Linked Asset Metadata Protocol(LAMP)

dylan · March 20, 2021, 11:58pm

Linked Asset Metadata Protocol(LAMP) Proposal

This is a suuuper rough proposal for a protocol I have been envisioning for years, but makes sense to begin developing with others(namely Boris and the Fission team), given the interest in these particular phases linked below. There is certainly more that can be done with this proposal and more to be laid out, but this is a basis for grabbing metadata on a decentralized network, leaving room to expand Web 3.0 into a network of linked concepts.

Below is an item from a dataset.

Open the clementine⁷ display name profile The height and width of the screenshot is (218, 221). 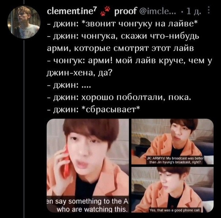coord(72,11)
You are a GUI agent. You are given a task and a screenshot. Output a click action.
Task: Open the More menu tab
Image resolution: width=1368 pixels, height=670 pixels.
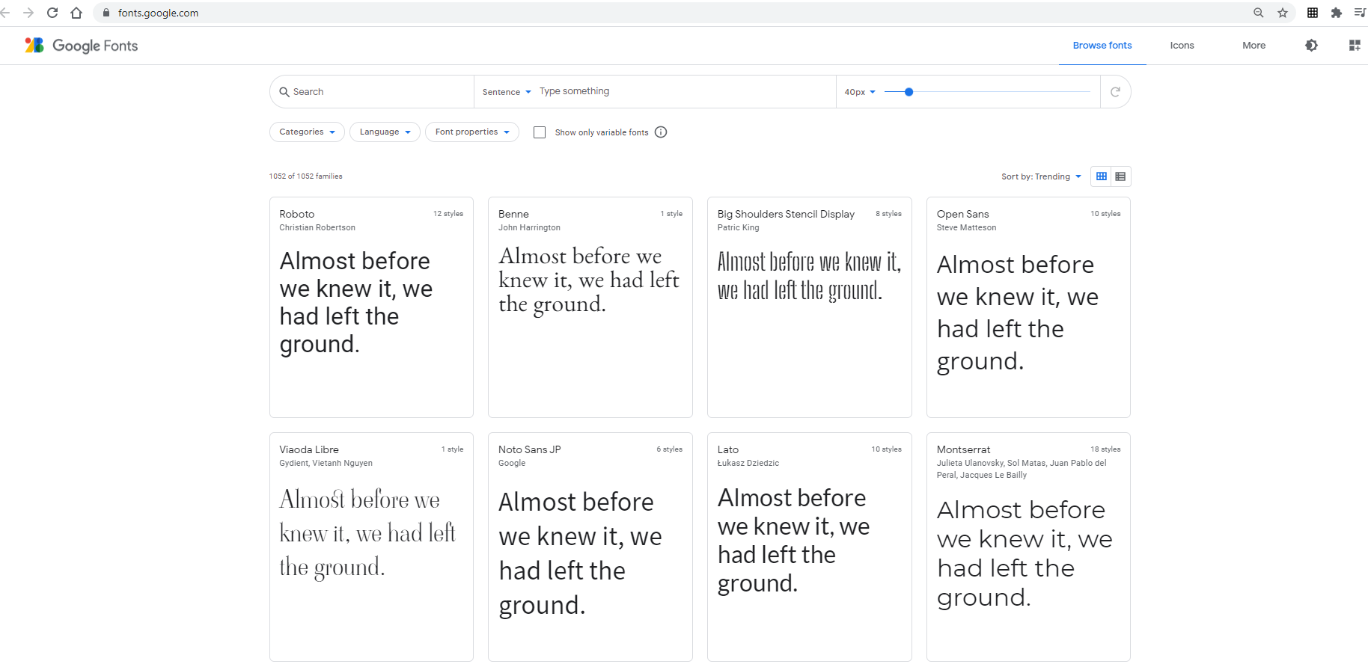(1254, 46)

Disclaimer: The implementation of this protocol and its future development is key to Cortex

Objective: Use IPFS to build a protocol for retrieving, storing, and versioning metadata for linked assets(both on Web2 and Web3).

Tech Stack:

Microlink for grabbing metadata + screenshots and locating assets
Fission/IPFS for storing and versioning data
Project Cambria for schema maintenance
GraphQL + Next.JS for SSR?

Phases:

Metadata linking for documents on IPFS
Metadata link versioning for documents on IPFS
Ontology versioning
Potential fourth phase: Web Monetization?

dylan · March 21, 2021, 1:27am

Any initial thoughts @boris @expede ? What did I miss?

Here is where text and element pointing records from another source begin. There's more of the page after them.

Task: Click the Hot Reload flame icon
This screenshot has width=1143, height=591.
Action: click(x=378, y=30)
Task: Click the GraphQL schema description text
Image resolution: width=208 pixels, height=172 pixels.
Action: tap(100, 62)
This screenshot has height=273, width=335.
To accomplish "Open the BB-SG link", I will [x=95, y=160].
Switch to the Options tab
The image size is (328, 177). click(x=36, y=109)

boris · March 21, 2021, 3:26am

Going to need some more detail I think exploring use cases is a good start.

Let’s start with screenshots. Attached URL, time stamp, and maybe some details around the initial submitter.

How does one do discovery? For example — a unique URL can be hashed to get a unique content address. That can be used as a key to attach to metadata values.

What are you thinking? How do you want this to work?

dylan · March 21, 2021, 3:59am

Yes for sure. I would say that is the best route for linking IPFS content and attaching metadata. But maybe the best route is for Fission to create a metadata endpoint that is stored as its own collection, the same way other collections are stored so apps can sync their data back to the user’s dId.

boris · March 21, 2021, 4:32am

OK. WNFS does have the concept of metadata and one COULD run a big public instance of WNFS, although a lot of this is getting into the territory of #developers:webnative-db instead.

Running a centralized instance is possible — the trickier part is how one “agrees” to run something where anyone can contribute.

I’m making stuff up here — it’s still not clear to me at a lower level what you would want from this / how you want it to work.

@dylan I think describing a step by step flow of data storage and retrieval for your particular use case is going to be most helpful. Don’t focus on the “how” - that’s kind of covered by the tech stack you suggested — but rather the “what”.

dylan · March 21, 2021, 5:12am

I certainly have to draw this up, but for a second let’s forget about the metadata and focus on screnshots. Metadata already exists on the micro link api, and while there is an opportunity to expand on metadata at a concept and at a ontological level with fission, I think it might be best to start off focusing on creating ipfs resources for screenshots. Linking that original tweet here: https://twitter.com/flancian/status/1373335199384285189?s=21

I think our first goal is being able to publish an ipfs address for a screenshot and have that address also be linked to some simple metadata about the website at that particular time — something I don’t believe the Internet Archive does. We could host our own version of WNFS for this, or could just run a large fission app that serves all of this content and the screenshots themselves are triggered through something like a chrome extension(or a Cortex )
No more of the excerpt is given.